◆ Problem description ◆
After locating the line with "Task: Bookmark this page with star icon", reproduce it and all following lines of the listing below exactly, stopping only at the final line.

◆ Records shown ◆
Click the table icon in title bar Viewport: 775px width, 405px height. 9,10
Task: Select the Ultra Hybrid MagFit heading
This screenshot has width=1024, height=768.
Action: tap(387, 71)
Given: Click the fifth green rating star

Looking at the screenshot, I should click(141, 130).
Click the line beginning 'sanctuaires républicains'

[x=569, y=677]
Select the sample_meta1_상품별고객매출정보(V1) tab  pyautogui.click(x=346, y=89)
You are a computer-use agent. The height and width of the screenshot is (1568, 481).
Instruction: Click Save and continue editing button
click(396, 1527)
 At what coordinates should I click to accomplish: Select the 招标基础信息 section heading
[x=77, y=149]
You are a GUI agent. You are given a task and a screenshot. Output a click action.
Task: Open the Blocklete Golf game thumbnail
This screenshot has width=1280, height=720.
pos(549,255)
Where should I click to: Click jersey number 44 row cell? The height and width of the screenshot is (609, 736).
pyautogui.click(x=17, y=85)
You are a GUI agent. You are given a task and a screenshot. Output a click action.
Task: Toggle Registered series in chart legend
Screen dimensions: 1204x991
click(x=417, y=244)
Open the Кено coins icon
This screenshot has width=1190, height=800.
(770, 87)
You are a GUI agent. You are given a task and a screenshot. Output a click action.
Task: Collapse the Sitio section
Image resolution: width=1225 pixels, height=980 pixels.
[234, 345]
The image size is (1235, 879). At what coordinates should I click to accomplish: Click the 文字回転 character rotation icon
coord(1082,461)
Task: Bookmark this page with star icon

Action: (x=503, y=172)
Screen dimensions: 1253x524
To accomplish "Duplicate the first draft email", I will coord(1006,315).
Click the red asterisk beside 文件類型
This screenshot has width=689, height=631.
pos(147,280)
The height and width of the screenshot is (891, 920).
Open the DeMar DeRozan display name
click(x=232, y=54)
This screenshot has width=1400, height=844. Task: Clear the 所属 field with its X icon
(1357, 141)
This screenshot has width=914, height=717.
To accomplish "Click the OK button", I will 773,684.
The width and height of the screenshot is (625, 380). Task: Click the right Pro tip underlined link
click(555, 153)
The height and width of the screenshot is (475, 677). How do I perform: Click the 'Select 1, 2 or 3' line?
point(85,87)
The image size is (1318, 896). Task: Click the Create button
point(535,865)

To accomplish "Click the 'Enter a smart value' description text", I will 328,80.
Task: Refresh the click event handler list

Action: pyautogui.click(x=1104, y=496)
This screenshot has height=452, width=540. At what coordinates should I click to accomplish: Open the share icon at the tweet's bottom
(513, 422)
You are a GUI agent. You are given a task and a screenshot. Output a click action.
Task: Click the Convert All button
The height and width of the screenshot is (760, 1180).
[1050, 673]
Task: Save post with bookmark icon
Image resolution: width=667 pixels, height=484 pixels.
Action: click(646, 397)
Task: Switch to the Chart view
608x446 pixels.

◆ Result of this exercise ◆
Task: Bookmark this page with star icon

Action: (x=503, y=172)
Screen dimensions: 1253x524
To accomplish "Duplicate the first draft email", I will coord(1006,315).
Click the red asterisk beside 文件類型
This screenshot has width=689, height=631.
pos(147,280)
The height and width of the screenshot is (891, 920).
Open the DeMar DeRozan display name
click(x=232, y=54)
This screenshot has width=1400, height=844. Task: Clear the 所属 field with its X icon
(1357, 141)
This screenshot has width=914, height=717.
To accomplish "Click the OK button", I will 773,684.
The width and height of the screenshot is (625, 380). Task: Click the right Pro tip underlined link
click(555, 153)
The height and width of the screenshot is (475, 677). How do I perform: Click the 'Select 1, 2 or 3' line?
point(85,87)
The image size is (1318, 896). Task: Click the Create button
point(535,865)

To accomplish "Click the 'Enter a smart value' description text", I will 328,80.
Task: Refresh the click event handler list

Action: pyautogui.click(x=1104, y=496)
This screenshot has height=452, width=540. At what coordinates should I click to accomplish: Open the share icon at the tweet's bottom
(513, 422)
You are a GUI agent. You are given a task and a screenshot. Output a click action.
Task: Click the Convert All button
The height and width of the screenshot is (760, 1180).
[1050, 673]
Task: Save post with bookmark icon
Image resolution: width=667 pixels, height=484 pixels.
Action: click(646, 397)
Task: Switch to the Chart view
608x446 pixels.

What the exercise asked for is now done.